▸ **EXERCISE PROMPT**
Return, exactly and in full, the lines of the records below starting at the one with "Image resolution: width=1006" and ending at the one with "Click the Extract archive icon", and no other lines.

BEGIN

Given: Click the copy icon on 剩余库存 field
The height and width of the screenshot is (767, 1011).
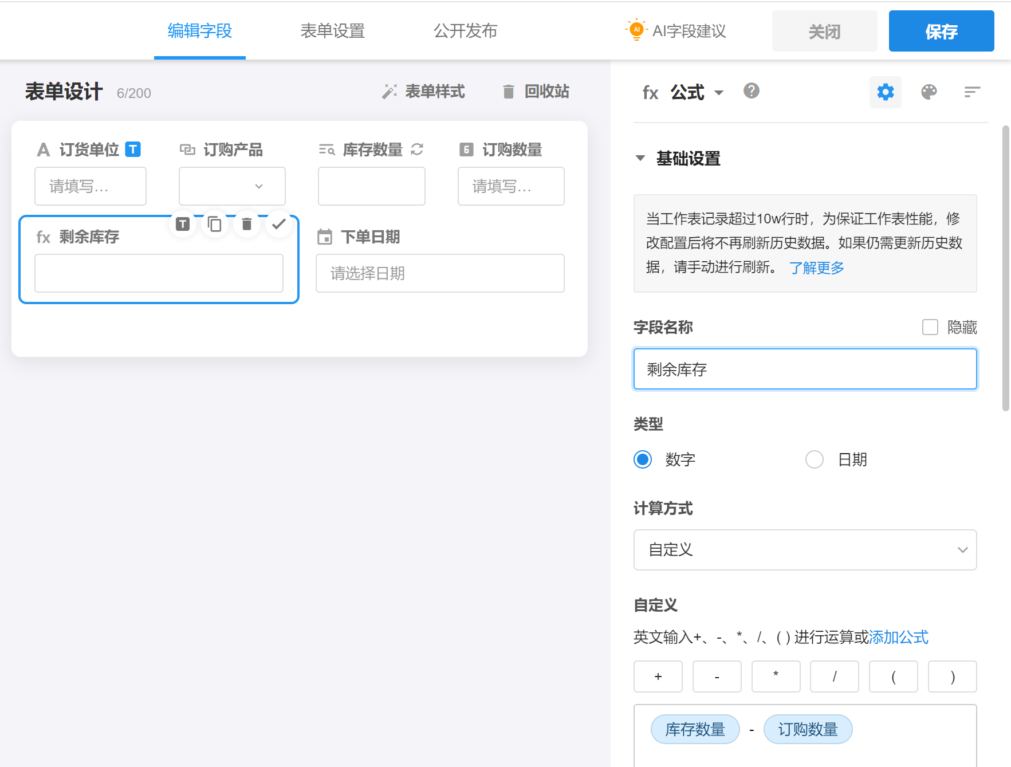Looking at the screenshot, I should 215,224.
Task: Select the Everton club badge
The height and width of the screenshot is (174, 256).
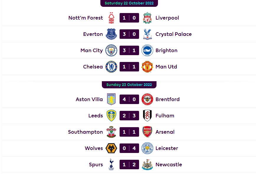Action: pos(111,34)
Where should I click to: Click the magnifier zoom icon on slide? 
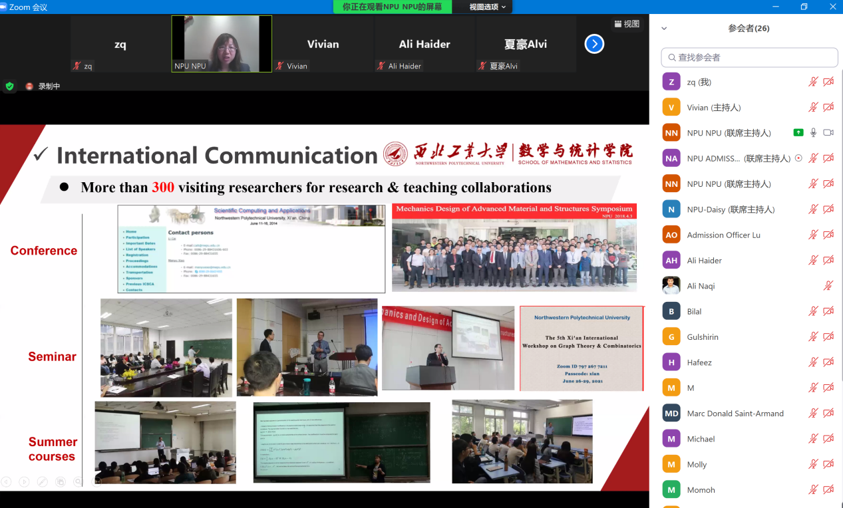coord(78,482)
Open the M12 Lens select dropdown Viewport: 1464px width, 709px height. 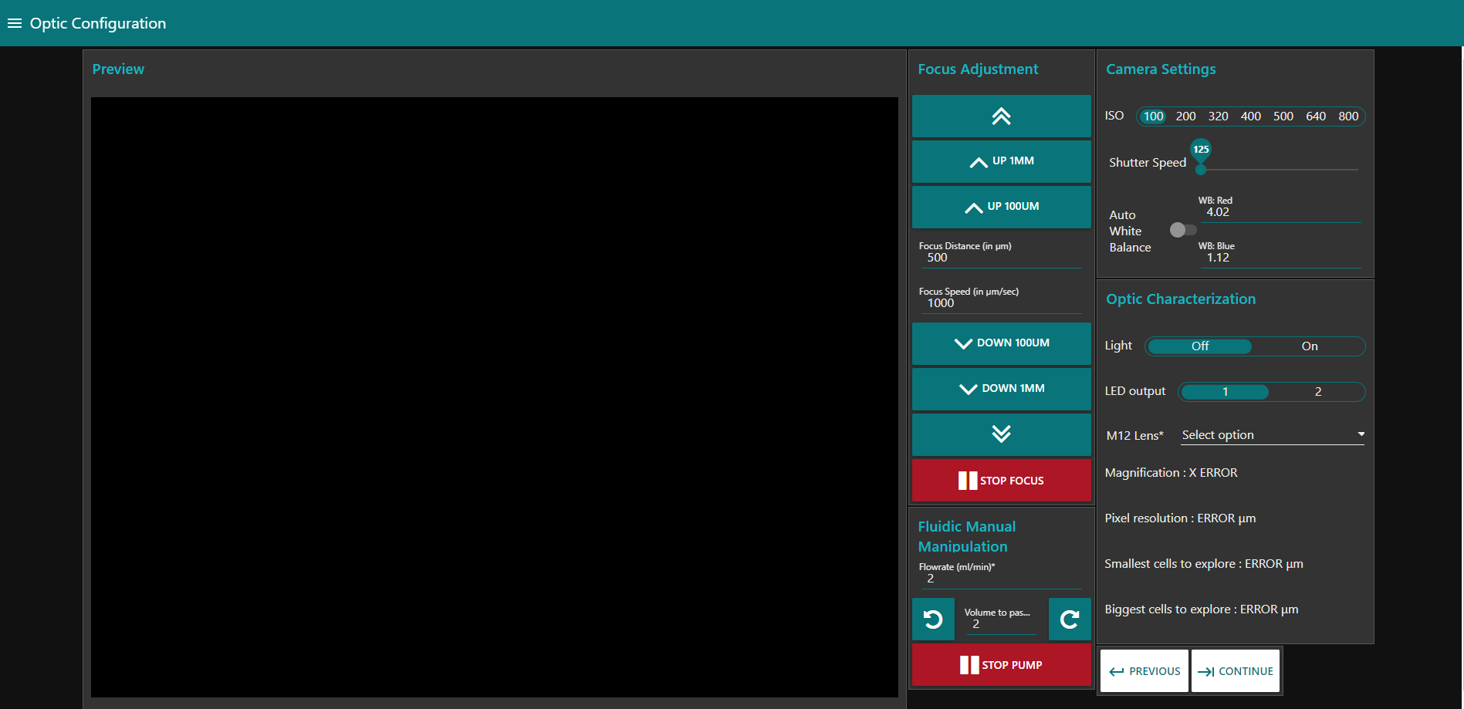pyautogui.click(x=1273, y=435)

END
BEGIN

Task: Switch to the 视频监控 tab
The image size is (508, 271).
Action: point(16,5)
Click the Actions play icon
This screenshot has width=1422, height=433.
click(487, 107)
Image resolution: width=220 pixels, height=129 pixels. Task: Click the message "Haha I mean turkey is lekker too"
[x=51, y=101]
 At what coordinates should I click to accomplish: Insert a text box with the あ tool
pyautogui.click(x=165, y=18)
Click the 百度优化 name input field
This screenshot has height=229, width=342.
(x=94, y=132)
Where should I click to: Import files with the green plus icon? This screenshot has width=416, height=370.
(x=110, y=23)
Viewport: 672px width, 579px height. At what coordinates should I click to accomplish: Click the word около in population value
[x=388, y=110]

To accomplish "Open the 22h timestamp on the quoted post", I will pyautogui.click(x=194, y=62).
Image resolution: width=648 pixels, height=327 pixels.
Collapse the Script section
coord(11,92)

END
BEGIN

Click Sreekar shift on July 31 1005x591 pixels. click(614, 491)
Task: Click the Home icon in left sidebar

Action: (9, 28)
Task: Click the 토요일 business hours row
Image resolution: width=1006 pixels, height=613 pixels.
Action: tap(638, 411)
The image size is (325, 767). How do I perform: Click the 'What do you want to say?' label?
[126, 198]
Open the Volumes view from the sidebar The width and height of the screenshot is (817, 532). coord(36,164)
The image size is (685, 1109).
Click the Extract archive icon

END

▸ **EXPECTED ANSWER**
Image resolution: width=1006 pixels, height=613 pixels.
Action: tap(638, 411)
The image size is (325, 767). How do I perform: Click the 'What do you want to say?' label?
[126, 198]
Open the Volumes view from the sidebar The width and height of the screenshot is (817, 532). coord(36,164)
The image size is (685, 1109).
Click the Extract archive icon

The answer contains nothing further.